If your mare is a bad model with a good pedigree, she’s still a bad model. If your foal is a bad mover but has a super pedigree, they’re still a bad mover.

6. Favourite bloodlines?

I’ve had a lot of nice horses from Clover Hill dams so he’s top of my list, I was also a massive fan of Captain Clover. From using them myself and working at Creevagh, I will always have a soft spot for Creevagh Ferro and Camiro. I really like the progeny of Aganix, Livello and Sligo Candy Boy.

7. If you could have bred any horse?

DSP Alice.

8. Do breeders get enough recognition?

I think it’s definitely got better. HSI have lots of incentives, the breeding is always normally on the horses SJI page and read out at shows.
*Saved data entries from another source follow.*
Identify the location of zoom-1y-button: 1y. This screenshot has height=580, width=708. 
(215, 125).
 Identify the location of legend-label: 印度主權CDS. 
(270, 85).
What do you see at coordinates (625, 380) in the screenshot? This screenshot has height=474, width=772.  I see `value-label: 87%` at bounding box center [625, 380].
It’s like everything; there are probably areas that need improvement but over the last few years there seems to have been a positive effort to reward and recognise breeders.

I do think if a breeder names a horse with a prefix that it shouldn’t be allowed to be changed without permission. I’ve seen horses with three prefixes attached to them as their name. That’s ridiculous. Only one person bred the horse, everyone that has done some work with the horses can’t try and claim a piece of it.

9. Best advice you got?

It costs as much to feed a bad horse as it does to feed a good one.
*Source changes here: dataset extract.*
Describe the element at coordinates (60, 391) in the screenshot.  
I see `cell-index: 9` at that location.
10. Any areas that need improving?

There doesn’t seem to be any real value put on proper training. I think because everything is so instant these days, we expect the same from horses.

Scrolling through social media, you’ll see countless videos with the caption “First day away from home” and a four-year-old being kicked around a course of fences with its head welded to its chest in draw reins. I think in this day and age people should know better.

Having said that, there are some riders out there, especially younger ones that are doing a fantastic job, but something needs to be done to educate the ones that aren’t doing such a good job and causing untold damage to horses.